We first spotted the banners waving outside, the kind of thing that catches you from a moving car, that makes you slow down and say wait, what is that? What’s happening over there on the corner of South 12th and Ohio? The Construction and General Laborers Local 324 building, which you’ve driven past a dozen times without thinking much about it, had become something else. Or was becoming something else. The banners said so.

"Lo vimos en TikTok." And they came. Golden State Kitchen Bagels and Burgers' small space inside the union hall at 101 South 12th Street was packed, with people filling it, and more lining up out the door; people standing across the street just taking in the whole scene. Word had traveled the way word travels now, and it had landed, and here everyone was.
It’s not far from Frosty King, which puts you on the other side of the glass, which conducts its business through a window, which carries the particular energy of a place that has been exactly what it is for a very long time and has no intention of changing. There’s a throwback quality to standing at that window that connects you to some earlier version of the neighborhood, its nickname that is less a current description and more a relic of how people remember that corner.
Grandview IndependentSoren Hemmila
But something has shifted. And Golden State Kitchen is the proof of it.

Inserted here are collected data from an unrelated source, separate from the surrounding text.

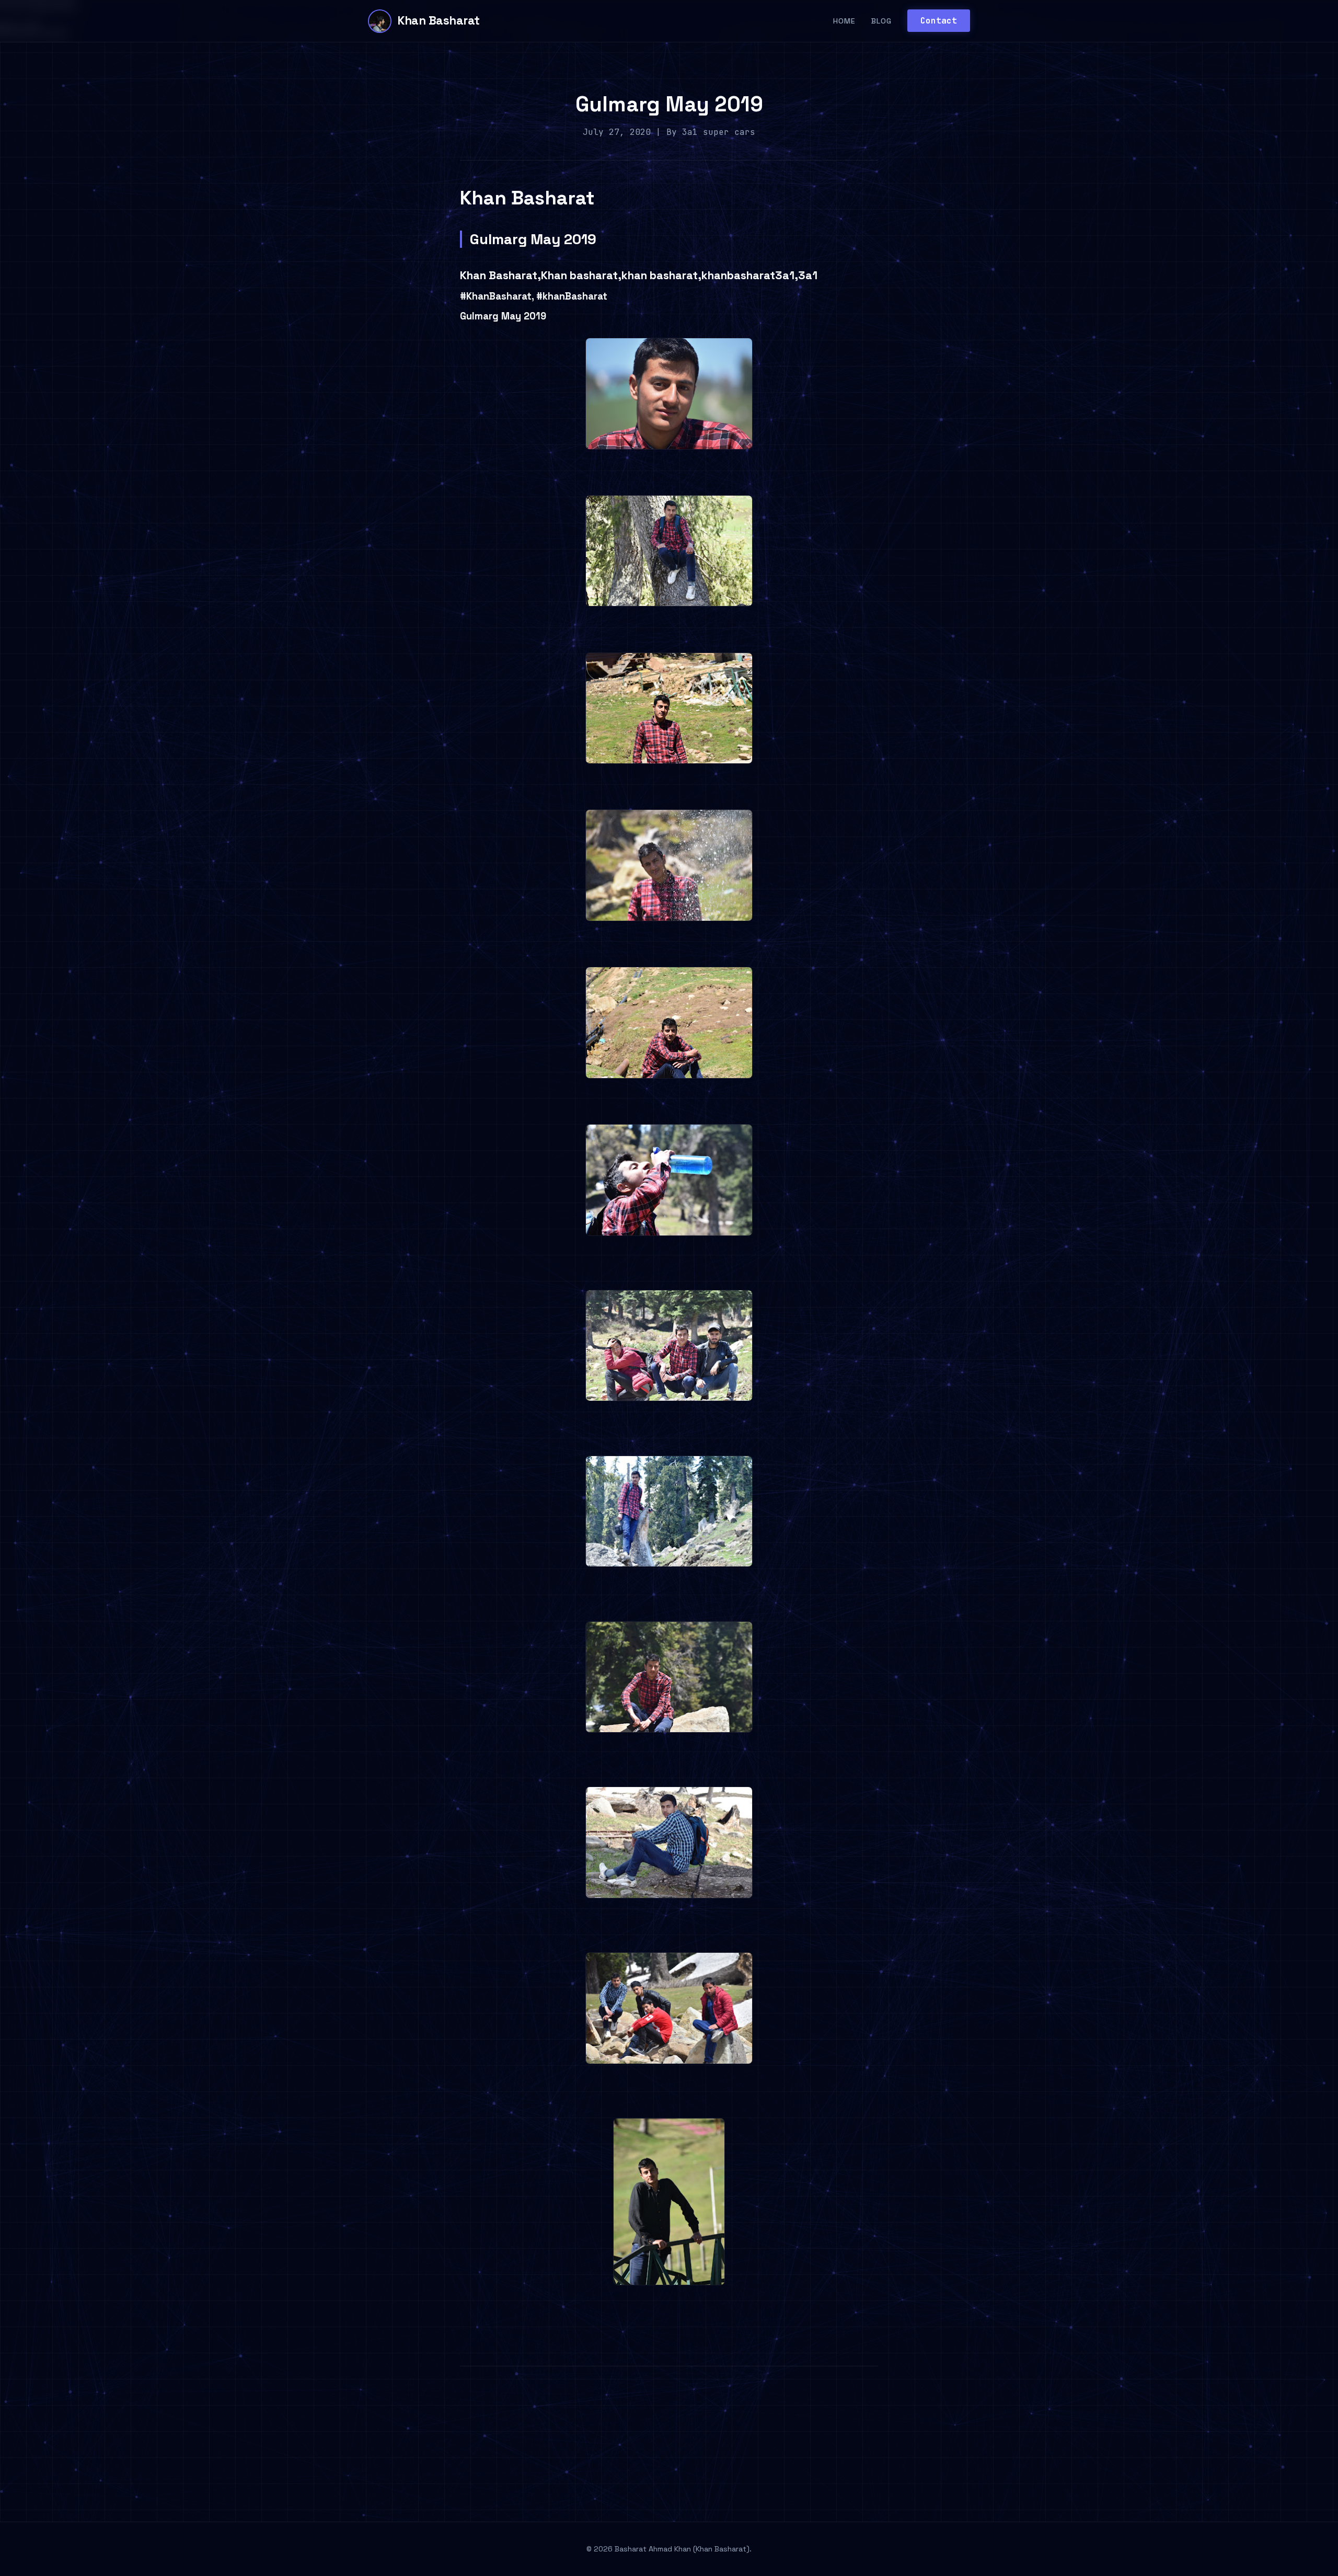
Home (844, 21)
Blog (881, 21)
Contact (938, 20)
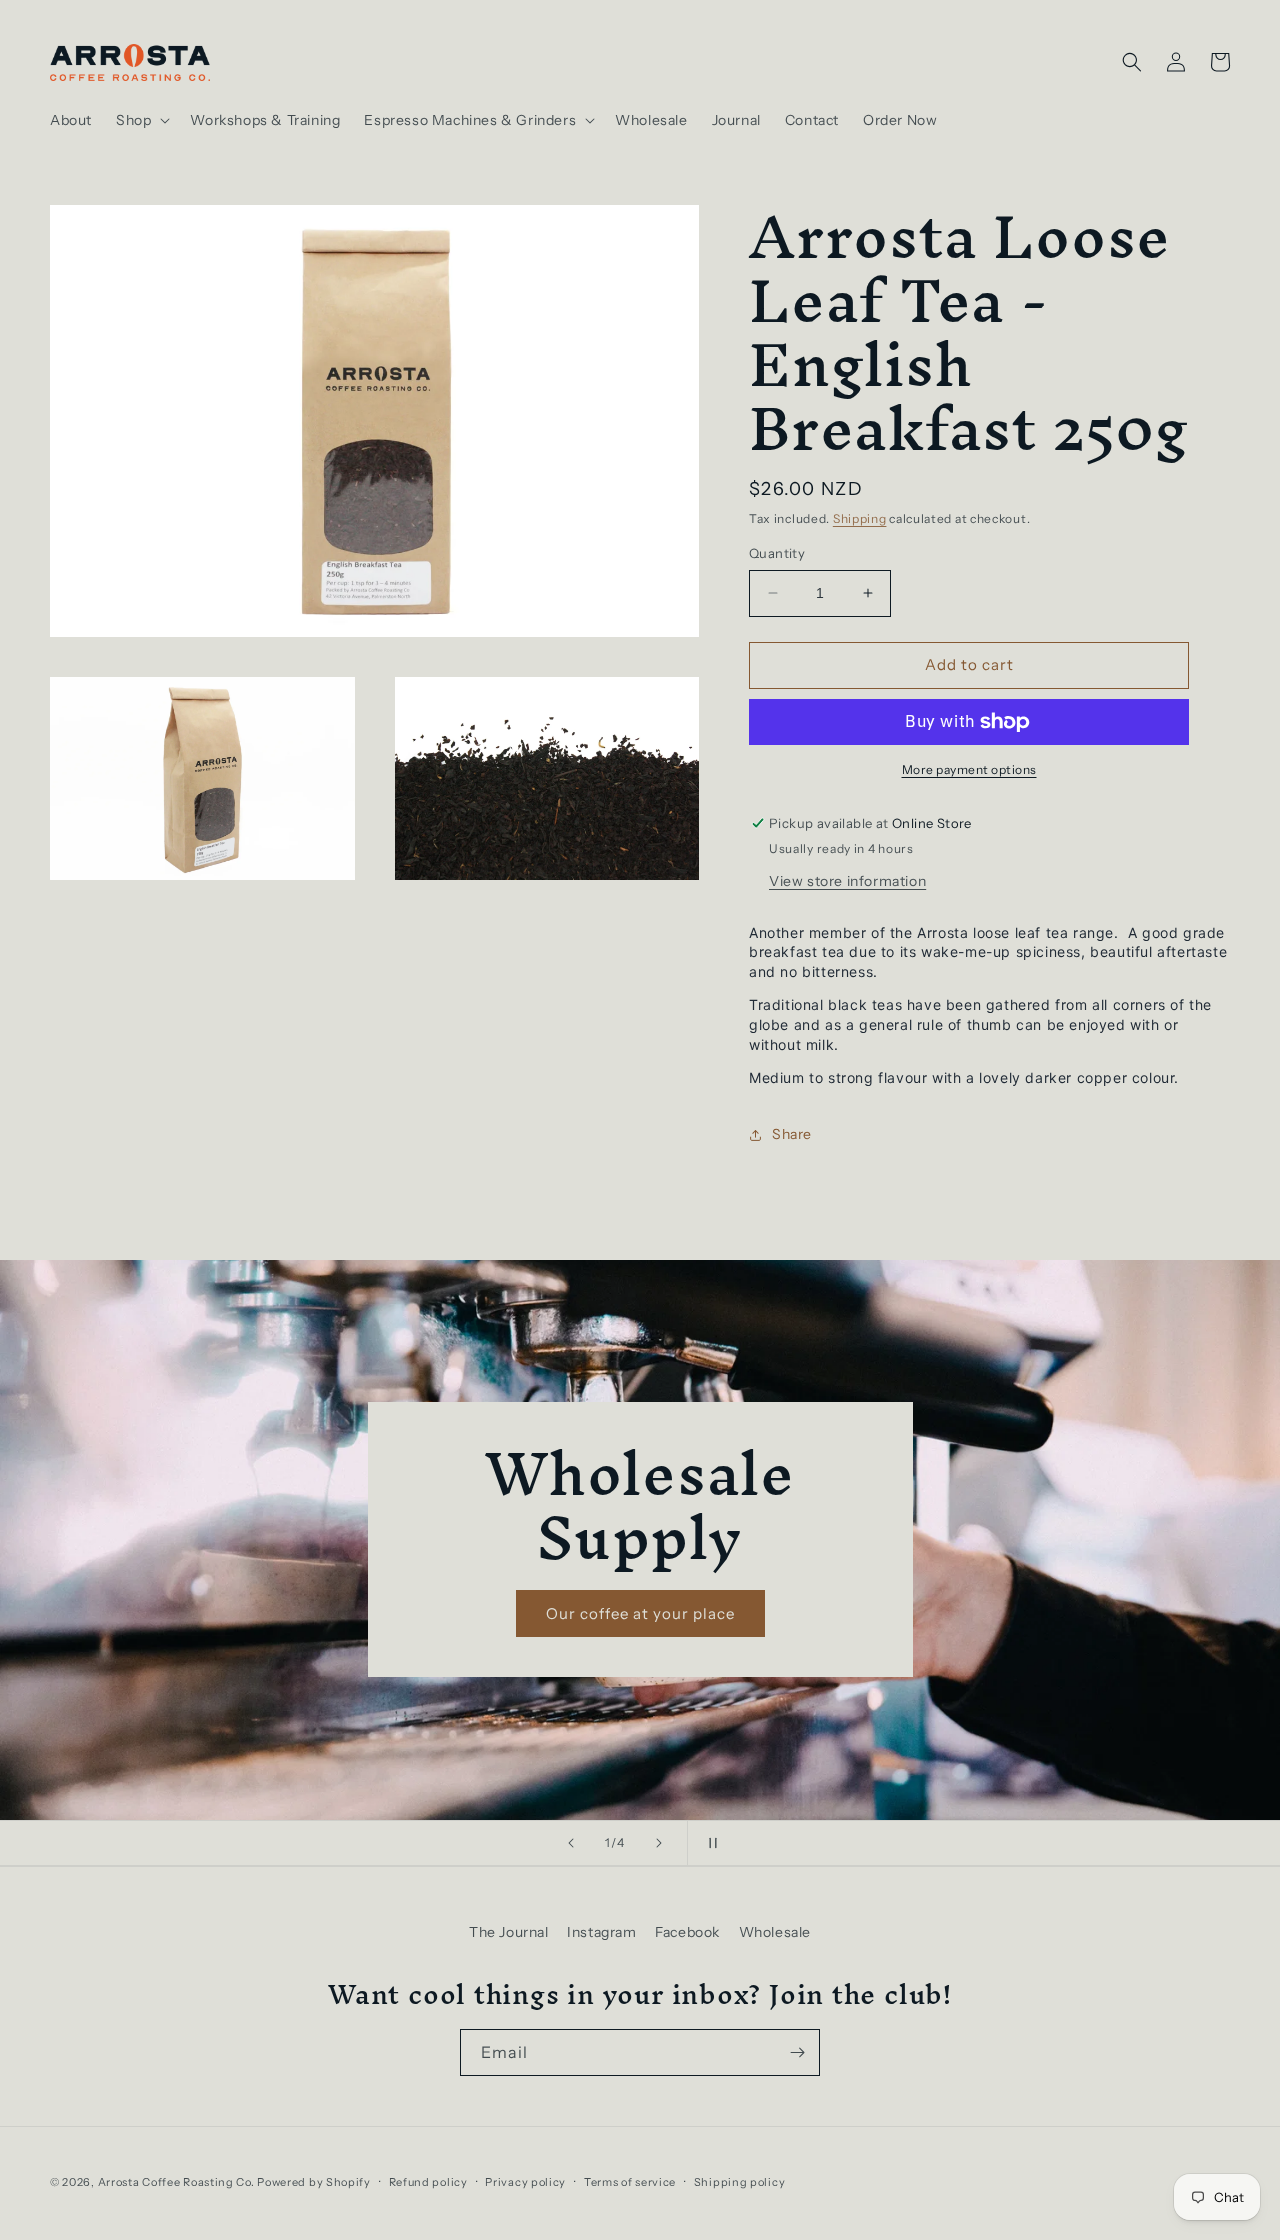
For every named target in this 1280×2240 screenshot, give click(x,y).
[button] (141, 120)
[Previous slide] (571, 1843)
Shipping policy (740, 2182)
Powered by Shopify (314, 2182)
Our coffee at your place (640, 1613)
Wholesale (775, 1932)
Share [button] (792, 1134)
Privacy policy (525, 2182)
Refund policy (428, 2182)
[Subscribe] (797, 2052)
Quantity (777, 553)
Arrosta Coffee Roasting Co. (176, 2182)
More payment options (969, 769)
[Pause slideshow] (709, 1843)
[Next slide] (659, 1843)
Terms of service (630, 2182)
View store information (847, 881)
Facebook (687, 1932)
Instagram (601, 1932)
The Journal (509, 1932)
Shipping (860, 518)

No glass. No window. No transaction conducted at arm’s length. Just a line of families and teenagers and workers standing together in a corner of an old union hall on South 12th Street, everybody mixed in together, waiting for their order. The flat-top is right there. The people making your food are right there. The fact that you can stand in this room without a barrier between you and the person handing you your burger is not a small thing. It is not a small thing at all.
The buns are baked fresh every day, and then they hit the grill and come up with this crunch to them, this particular crunch that you weren’t expecting, and that makes you stop mid-bite and recalibrate everything you thought you knew about what a bun was supposed to contribute to the overall situation. He smashes the burger balls down on the flat-top, but don’t go calling them smash burgers, that’s not quite the right word for what’s happening here. It’s more considered than that. More deliberate. Lettuce, tomato, red onion, sauce. The classics, arranged with the confidence of someone who understands that the classics became classics for a reason and doesn’t feel the need to complicate that.

It lives somewhere between In-N-Out Burgers and Nations. Bigger than In-N-Out. That same clean, honest, west coast sensibility in the taste, that same sense that someone made a decision about what a burger should be and has been faithful to it ever since, but with more weight to it, more presence, more of a sense that you are eating something that was made for you specifically, right now, in this moment, in this union hall on this corner.
The fries have that same energy, too. Tremendous out of the gate, bright and confident, and then they settle into themselves as fries sometimes do, which is fine, because by then you are mostly focused on the burger anyway, and the fries have already done their most important work.
A single cheeseburger and fries cost $11.80.